Top of Records provided

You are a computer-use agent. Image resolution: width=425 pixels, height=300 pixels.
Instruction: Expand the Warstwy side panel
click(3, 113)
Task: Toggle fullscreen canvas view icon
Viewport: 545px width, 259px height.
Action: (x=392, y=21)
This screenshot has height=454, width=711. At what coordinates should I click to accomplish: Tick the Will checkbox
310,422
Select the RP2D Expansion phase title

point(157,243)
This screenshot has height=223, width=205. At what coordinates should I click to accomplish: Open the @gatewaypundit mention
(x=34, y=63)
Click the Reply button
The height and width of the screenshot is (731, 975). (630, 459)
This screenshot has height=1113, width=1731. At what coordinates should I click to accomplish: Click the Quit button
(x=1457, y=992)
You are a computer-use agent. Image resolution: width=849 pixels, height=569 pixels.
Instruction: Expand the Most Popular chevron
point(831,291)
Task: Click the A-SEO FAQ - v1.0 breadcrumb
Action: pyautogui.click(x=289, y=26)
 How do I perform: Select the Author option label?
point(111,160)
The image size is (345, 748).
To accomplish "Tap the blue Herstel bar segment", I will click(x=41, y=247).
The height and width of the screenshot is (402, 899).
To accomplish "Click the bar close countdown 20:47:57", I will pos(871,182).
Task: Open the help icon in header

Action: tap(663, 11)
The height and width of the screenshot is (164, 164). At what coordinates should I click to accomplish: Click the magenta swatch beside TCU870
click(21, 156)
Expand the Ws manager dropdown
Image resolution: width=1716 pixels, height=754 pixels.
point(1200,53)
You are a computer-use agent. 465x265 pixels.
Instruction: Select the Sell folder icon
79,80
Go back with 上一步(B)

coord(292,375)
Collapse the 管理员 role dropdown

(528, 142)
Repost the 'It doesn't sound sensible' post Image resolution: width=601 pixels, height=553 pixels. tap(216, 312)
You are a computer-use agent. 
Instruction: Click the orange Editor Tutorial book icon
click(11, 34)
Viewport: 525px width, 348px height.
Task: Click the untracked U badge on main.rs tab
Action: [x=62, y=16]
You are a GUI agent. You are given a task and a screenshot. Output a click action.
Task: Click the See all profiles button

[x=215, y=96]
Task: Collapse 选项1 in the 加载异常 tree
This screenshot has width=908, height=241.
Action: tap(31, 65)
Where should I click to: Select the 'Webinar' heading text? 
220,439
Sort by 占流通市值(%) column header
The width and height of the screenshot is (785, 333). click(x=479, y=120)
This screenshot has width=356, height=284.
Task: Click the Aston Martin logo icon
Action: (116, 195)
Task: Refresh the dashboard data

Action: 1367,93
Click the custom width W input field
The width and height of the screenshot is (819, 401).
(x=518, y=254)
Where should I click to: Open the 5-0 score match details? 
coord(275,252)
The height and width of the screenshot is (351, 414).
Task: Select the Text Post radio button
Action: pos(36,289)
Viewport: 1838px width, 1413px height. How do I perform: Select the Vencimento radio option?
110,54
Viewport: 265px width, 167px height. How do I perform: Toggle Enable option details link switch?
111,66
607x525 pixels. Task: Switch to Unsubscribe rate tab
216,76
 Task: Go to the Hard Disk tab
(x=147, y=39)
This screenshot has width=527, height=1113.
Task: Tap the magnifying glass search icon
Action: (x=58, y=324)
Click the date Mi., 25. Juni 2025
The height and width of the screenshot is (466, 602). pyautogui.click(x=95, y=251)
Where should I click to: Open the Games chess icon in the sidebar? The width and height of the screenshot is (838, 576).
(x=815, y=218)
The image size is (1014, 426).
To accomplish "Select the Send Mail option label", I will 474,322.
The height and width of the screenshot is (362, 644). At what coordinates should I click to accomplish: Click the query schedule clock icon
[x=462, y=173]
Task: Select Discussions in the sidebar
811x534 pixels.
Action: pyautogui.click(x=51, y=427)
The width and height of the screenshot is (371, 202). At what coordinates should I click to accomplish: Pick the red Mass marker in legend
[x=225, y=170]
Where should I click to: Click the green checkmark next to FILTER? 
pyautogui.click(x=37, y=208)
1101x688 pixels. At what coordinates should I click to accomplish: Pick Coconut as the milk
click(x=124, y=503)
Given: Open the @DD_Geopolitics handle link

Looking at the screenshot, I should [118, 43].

Bottom of Records provided

* _Work to complete_
Write out the full set of records exactly as given.

* _Exercise answer_
You are a computer-use agent. Image resolution: width=425 pixels, height=300 pixels.
Instruction: Expand the Warstwy side panel
click(3, 113)
Task: Toggle fullscreen canvas view icon
Viewport: 545px width, 259px height.
Action: (x=392, y=21)
This screenshot has height=454, width=711. At what coordinates should I click to accomplish: Tick the Will checkbox
310,422
Select the RP2D Expansion phase title

point(157,243)
This screenshot has height=223, width=205. At what coordinates should I click to accomplish: Open the @gatewaypundit mention
(x=34, y=63)
Click the Reply button
The height and width of the screenshot is (731, 975). (630, 459)
This screenshot has height=1113, width=1731. At what coordinates should I click to accomplish: Click the Quit button
(x=1457, y=992)
You are a computer-use agent. Image resolution: width=849 pixels, height=569 pixels.
Instruction: Expand the Most Popular chevron
point(831,291)
Task: Click the A-SEO FAQ - v1.0 breadcrumb
Action: pyautogui.click(x=289, y=26)
 How do I perform: Select the Author option label?
point(111,160)
The image size is (345, 748).
To accomplish "Tap the blue Herstel bar segment", I will click(x=41, y=247).
The height and width of the screenshot is (402, 899).
To accomplish "Click the bar close countdown 20:47:57", I will pos(871,182).
Task: Open the help icon in header

Action: tap(663, 11)
The height and width of the screenshot is (164, 164). At what coordinates should I click to accomplish: Click the magenta swatch beside TCU870
click(21, 156)
Expand the Ws manager dropdown
Image resolution: width=1716 pixels, height=754 pixels.
point(1200,53)
You are a computer-use agent. 465x265 pixels.
Instruction: Select the Sell folder icon
79,80
Go back with 上一步(B)

coord(292,375)
Collapse the 管理员 role dropdown

(528, 142)
Repost the 'It doesn't sound sensible' post Image resolution: width=601 pixels, height=553 pixels. tap(216, 312)
You are a computer-use agent. 
Instruction: Click the orange Editor Tutorial book icon
click(11, 34)
Viewport: 525px width, 348px height.
Task: Click the untracked U badge on main.rs tab
Action: [x=62, y=16]
You are a GUI agent. You are given a task and a screenshot. Output a click action.
Task: Click the See all profiles button

[x=215, y=96]
Task: Collapse 选项1 in the 加载异常 tree
This screenshot has width=908, height=241.
Action: tap(31, 65)
Where should I click to: Select the 'Webinar' heading text? 
220,439
Sort by 占流通市值(%) column header
The width and height of the screenshot is (785, 333). click(x=479, y=120)
This screenshot has width=356, height=284.
Task: Click the Aston Martin logo icon
Action: (116, 195)
Task: Refresh the dashboard data

Action: 1367,93
Click the custom width W input field
The width and height of the screenshot is (819, 401).
(x=518, y=254)
Where should I click to: Open the 5-0 score match details? 
coord(275,252)
The height and width of the screenshot is (351, 414).
Task: Select the Text Post radio button
Action: pos(36,289)
Viewport: 1838px width, 1413px height. How do I perform: Select the Vencimento radio option?
110,54
Viewport: 265px width, 167px height. How do I perform: Toggle Enable option details link switch?
111,66
607x525 pixels. Task: Switch to Unsubscribe rate tab
216,76
 Task: Go to the Hard Disk tab
(x=147, y=39)
This screenshot has width=527, height=1113.
Task: Tap the magnifying glass search icon
Action: (x=58, y=324)
Click the date Mi., 25. Juni 2025
The height and width of the screenshot is (466, 602). pyautogui.click(x=95, y=251)
Where should I click to: Open the Games chess icon in the sidebar? The width and height of the screenshot is (838, 576).
(x=815, y=218)
The image size is (1014, 426).
To accomplish "Select the Send Mail option label", I will 474,322.
The height and width of the screenshot is (362, 644). At what coordinates should I click to accomplish: Click the query schedule clock icon
[x=462, y=173]
Task: Select Discussions in the sidebar
811x534 pixels.
Action: pyautogui.click(x=51, y=427)
The width and height of the screenshot is (371, 202). At what coordinates should I click to accomplish: Pick the red Mass marker in legend
[x=225, y=170]
Where should I click to: Click the green checkmark next to FILTER? 
pyautogui.click(x=37, y=208)
1101x688 pixels. At what coordinates should I click to accomplish: Pick Coconut as the milk
click(x=124, y=503)
Given: Open the @DD_Geopolitics handle link

Looking at the screenshot, I should [118, 43].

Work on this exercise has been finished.